Aim of the exercise:
Could you print, exactly and without pictures, only the lines from the one with "Click the Repository URL input field" through the end of the records below?

########

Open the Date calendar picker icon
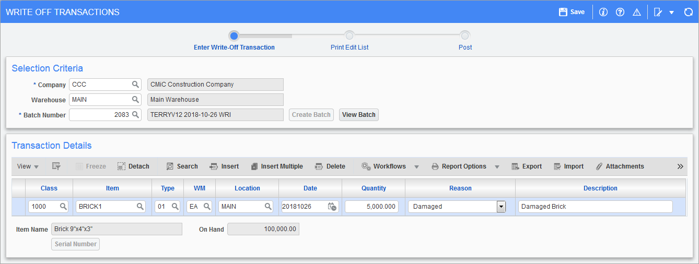The width and height of the screenshot is (699, 264). point(332,207)
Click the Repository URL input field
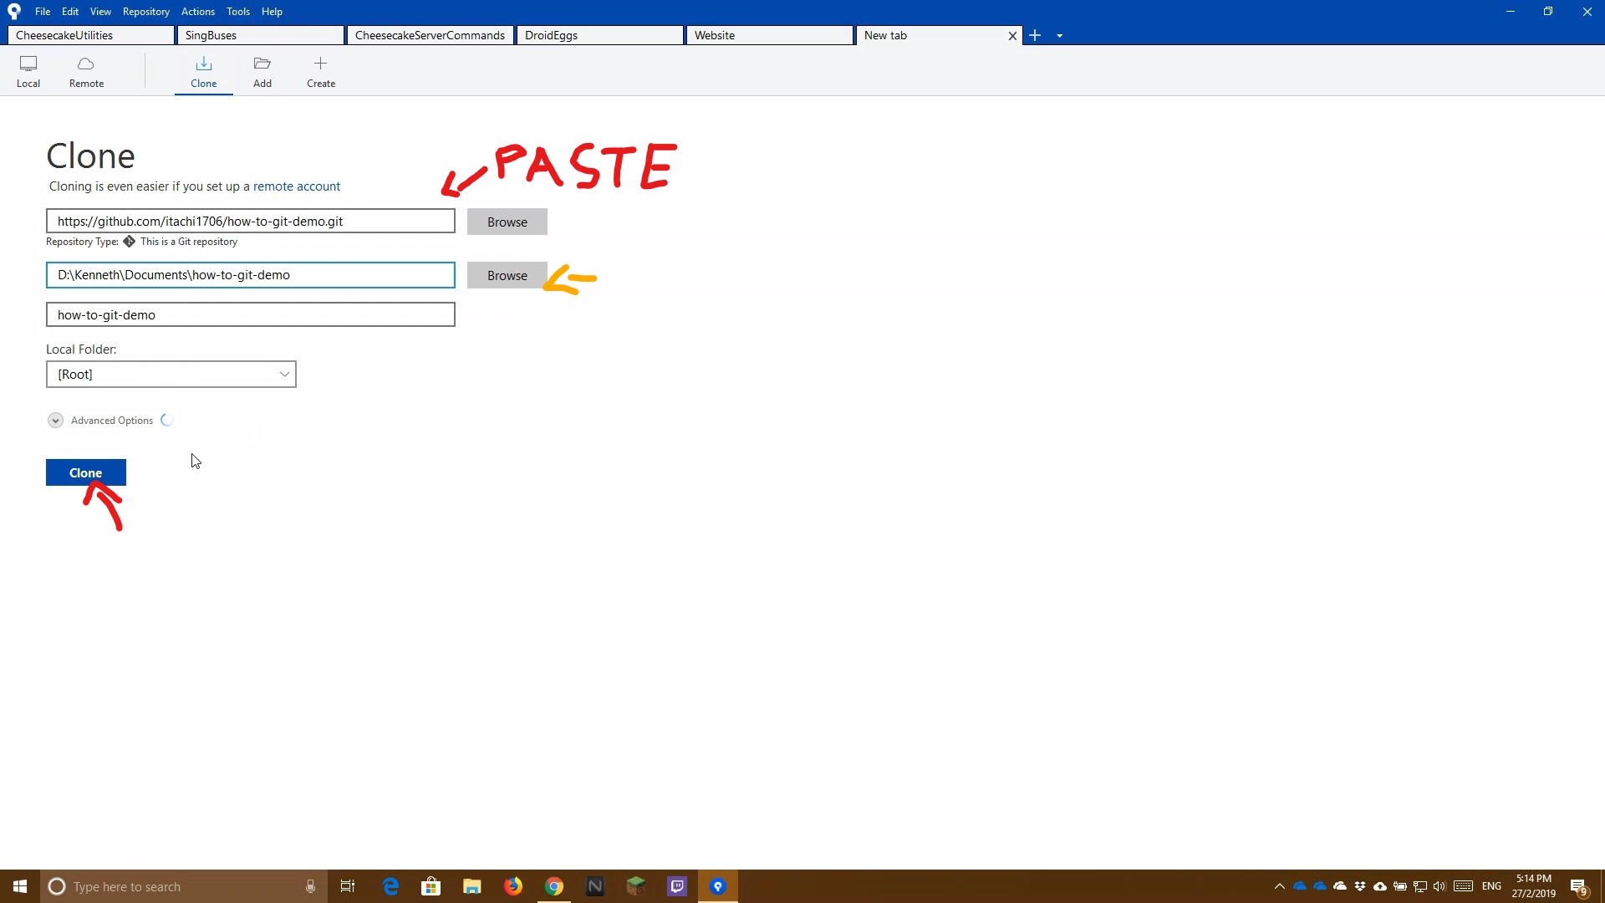 [x=250, y=221]
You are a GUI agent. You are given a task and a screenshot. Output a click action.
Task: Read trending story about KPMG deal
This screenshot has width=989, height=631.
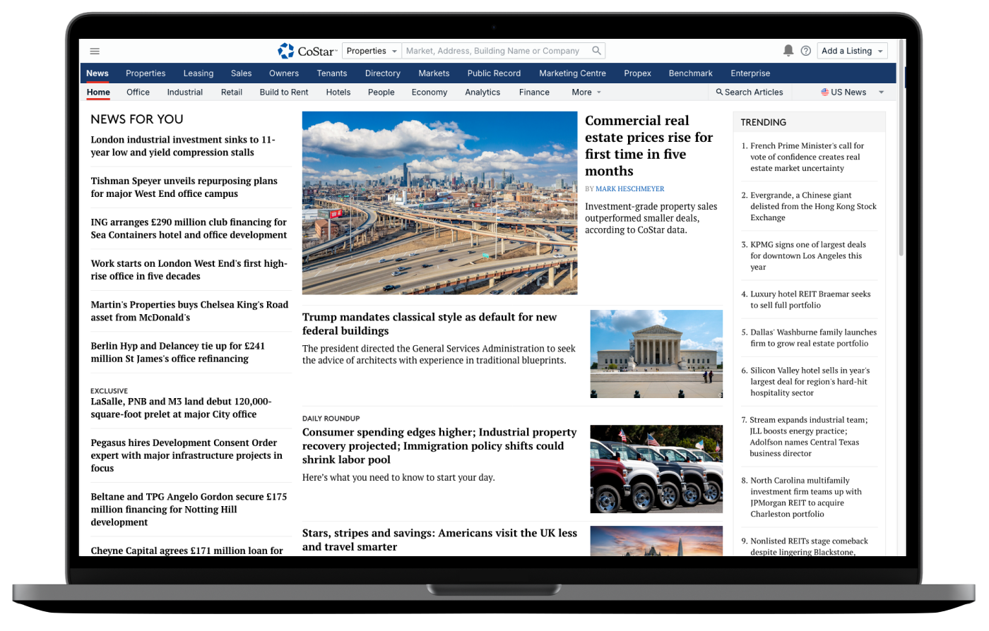(x=807, y=256)
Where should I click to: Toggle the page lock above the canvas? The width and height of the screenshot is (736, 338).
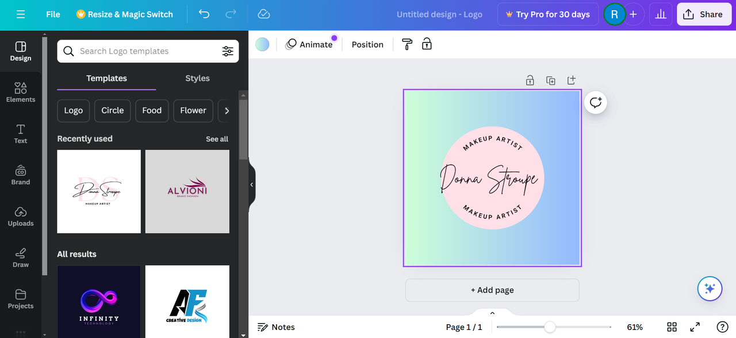530,80
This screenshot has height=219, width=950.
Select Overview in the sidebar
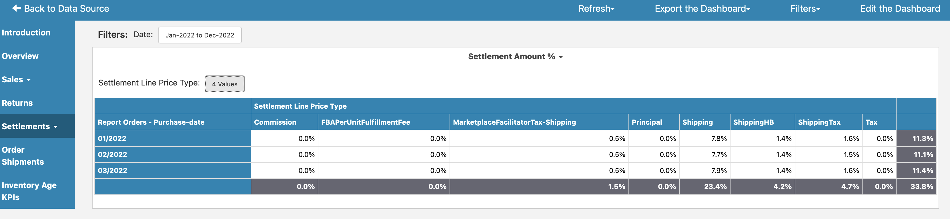point(20,56)
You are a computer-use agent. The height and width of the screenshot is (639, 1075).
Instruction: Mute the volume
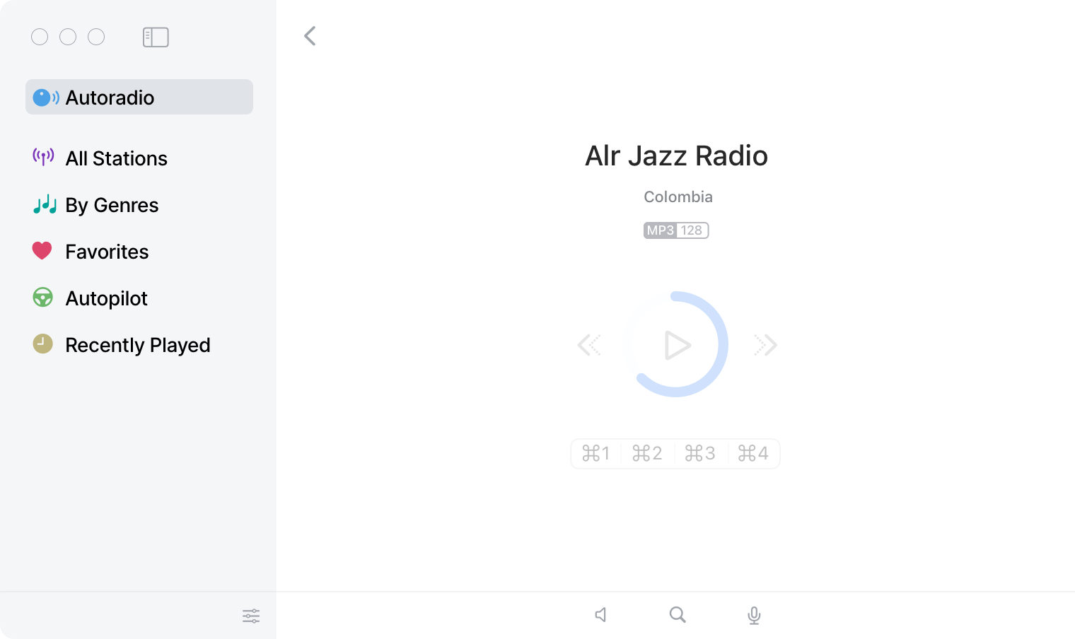point(600,615)
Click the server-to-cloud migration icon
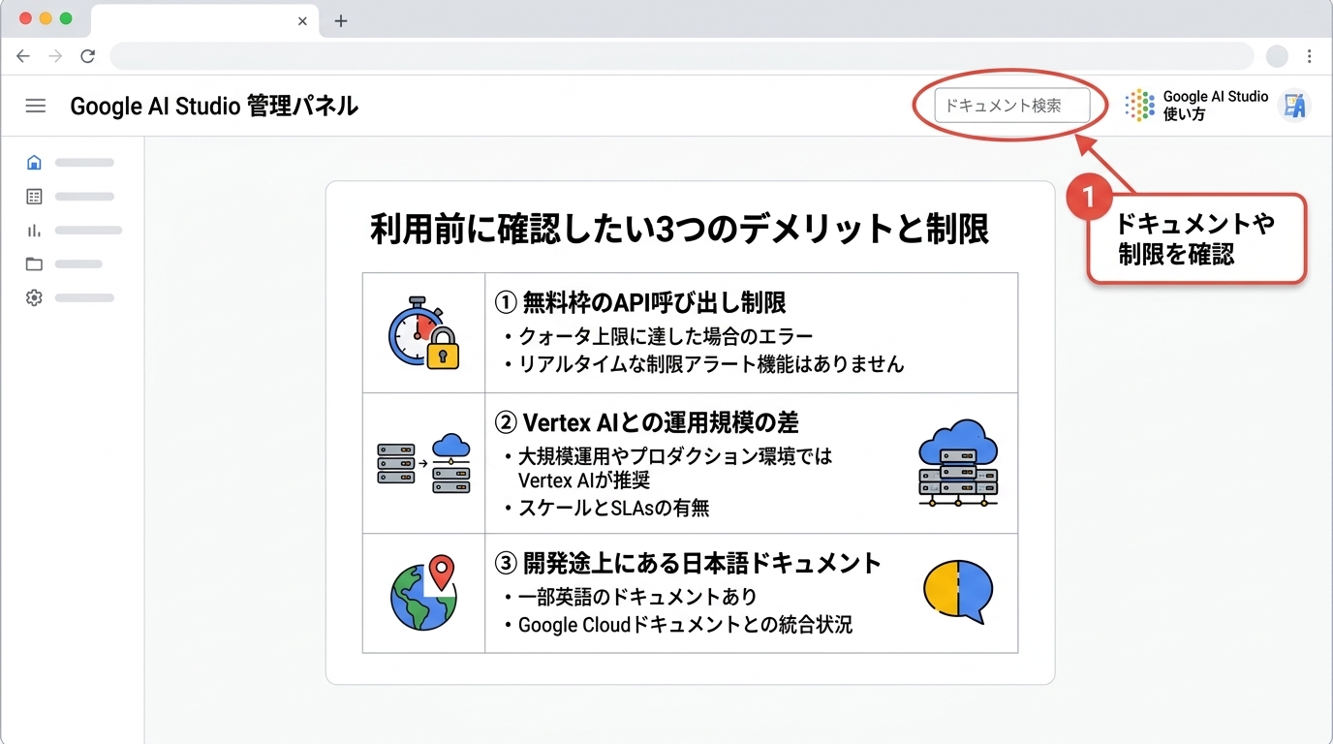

########

Exercise answer:
Click the Repository URL input field
 [x=250, y=221]
You are a GUI agent. You are given a task and a screenshot. Output a click action.
Task: Read trending story about KPMG deal
This screenshot has width=989, height=631.
(x=807, y=256)
Where should I click to: Toggle the page lock above the canvas? The width and height of the screenshot is (736, 338).
530,80
This screenshot has height=219, width=950.
Select Overview in the sidebar
point(20,56)
You are a computer-use agent. The height and width of the screenshot is (639, 1075).
Instruction: Mute the volume
point(600,615)
Click the server-to-cloud migration icon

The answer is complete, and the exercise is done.